On my journey in Australia, I was attracted by festival of colours to which I found out through my friend. So I checked what it is about. The idea comes from the Indian Holi festival of colours, which happens every spring. It originates from land called Vraja (Vraja means the colour kingdom). Every year around spring everyone goes to the streets, they sing and dance in unity and they throw colours on each other. There are no boundaries or differences; it’s all about just being united and celebrating life together.
This idea came to Brisbane from two people (Mcklein Javeri and Yastele Jugmohan). For the first time it happened last year at University of Queensland, it was a smaller event, but very successful, so this year they decided to make it bigger. On their surprise the Brisbane government got involved into the project and made it part of the G20 cultural celebration. There were about 8,000 people that came from everywhere and stayed throughout the whole day. A team of 80 people was volunteering and helping to organize this event.
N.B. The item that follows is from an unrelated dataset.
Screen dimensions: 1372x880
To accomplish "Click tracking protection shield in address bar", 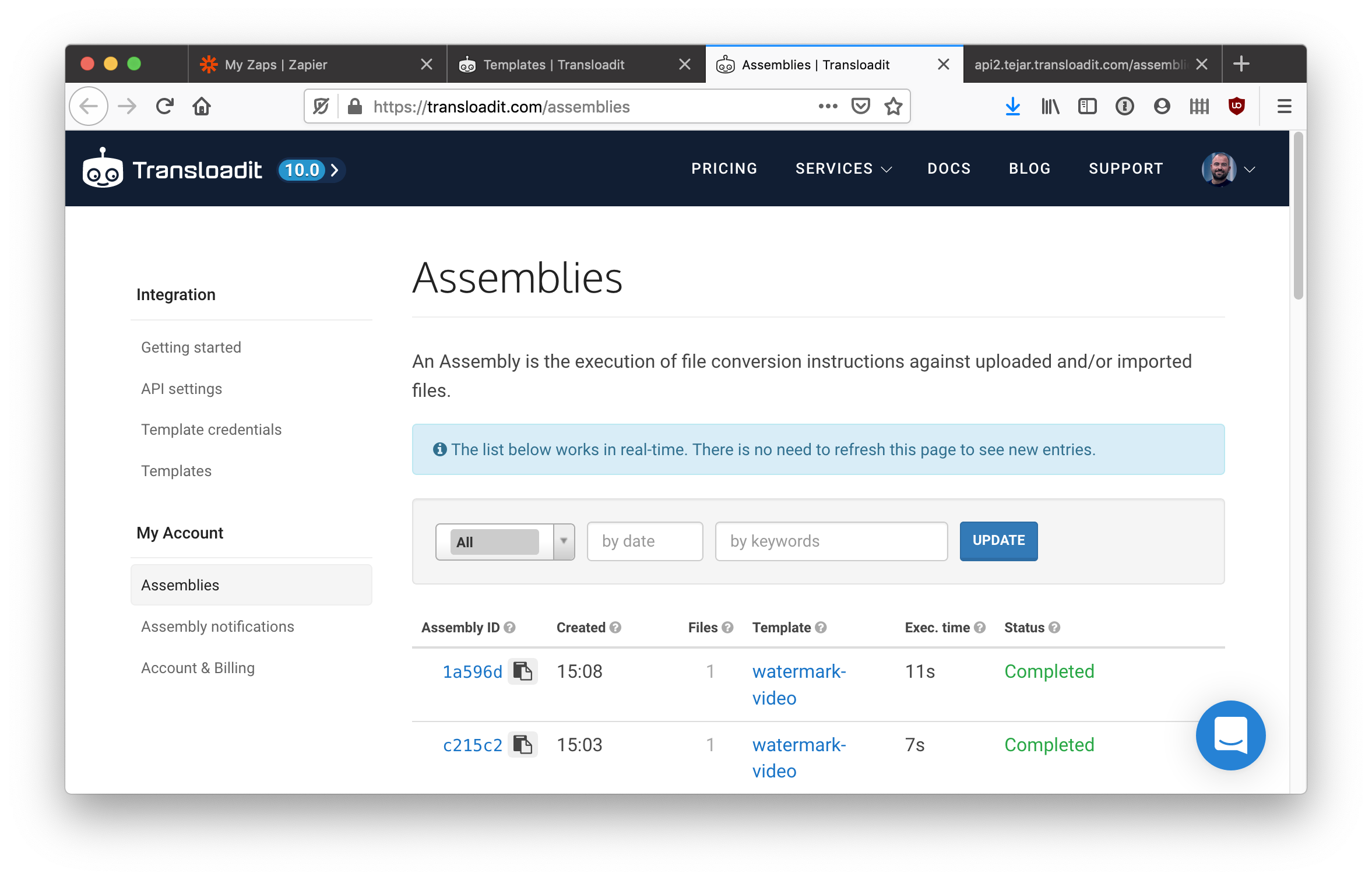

I found out that they were looking for more volunteers to help on the day of the festival, so I decided to be a part of it. I mean, what is better than having fun with the people from all over the world, singing and dancing and throwing colours on each other, and doing that for a good cause.
It was a beautiful, but hot day. We started to prepare everything early in the morning. I helped in a big tent where we were selling colours, t-shirts and glasses. Meanwhile on a stage there were numerous cultural performances, like the dragon dance, Bollywood dance, Filipino and Polynesian dance, drumming and much more. There was as well international cuisine & free activities. There were 15 multicultural stalls prepared by students. I’ve met two new friends, one from France and one from Columbia. After we finished our shift we got a good vegetarian/vegan meal and some colours to throw. We’ve spend some great time together, listening the music from Australian artists while throwing colours on each other. There were hourly colour countdowns. I had so much fun. We were covered with colours from head to toes.
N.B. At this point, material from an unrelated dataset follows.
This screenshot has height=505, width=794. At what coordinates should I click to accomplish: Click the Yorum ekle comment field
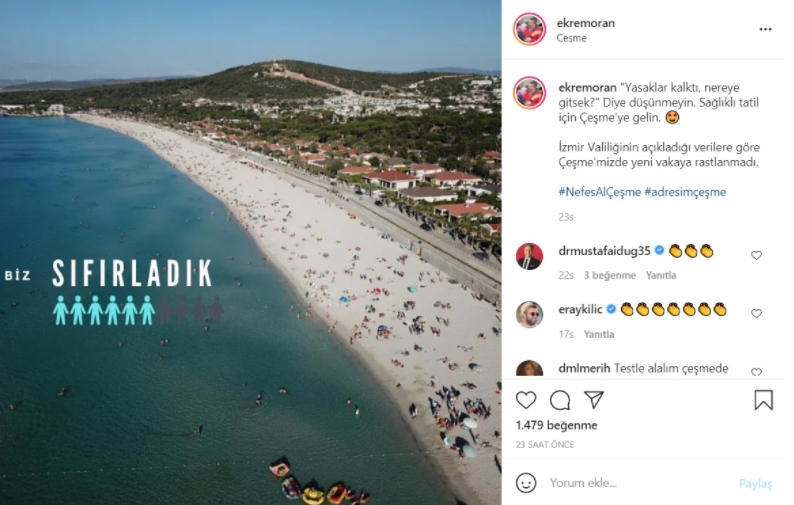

I’ve spent the whole day without shoes and felt like a real Aussie. Why is that? Actually because I didn’t want to get my shoes dirty, and also here in Australia nobody really cares how you look like. A lot of Australians walk around barefoot, especially when it’s hot, and it’s good for grounding as well.
Anyway, as my friend, the director of SpringFlare festival said: “Beyond these profound differences we are at essence the same, human spirit.”
I felt really good that day, connected with all these “strange” people. And I thought to myself, that kind of festival should be all around the world, to spread love instead of violence. So if you want to experience that, organise it in your country or come next year to Brisbane. Or the best possible way, visit India in spring time.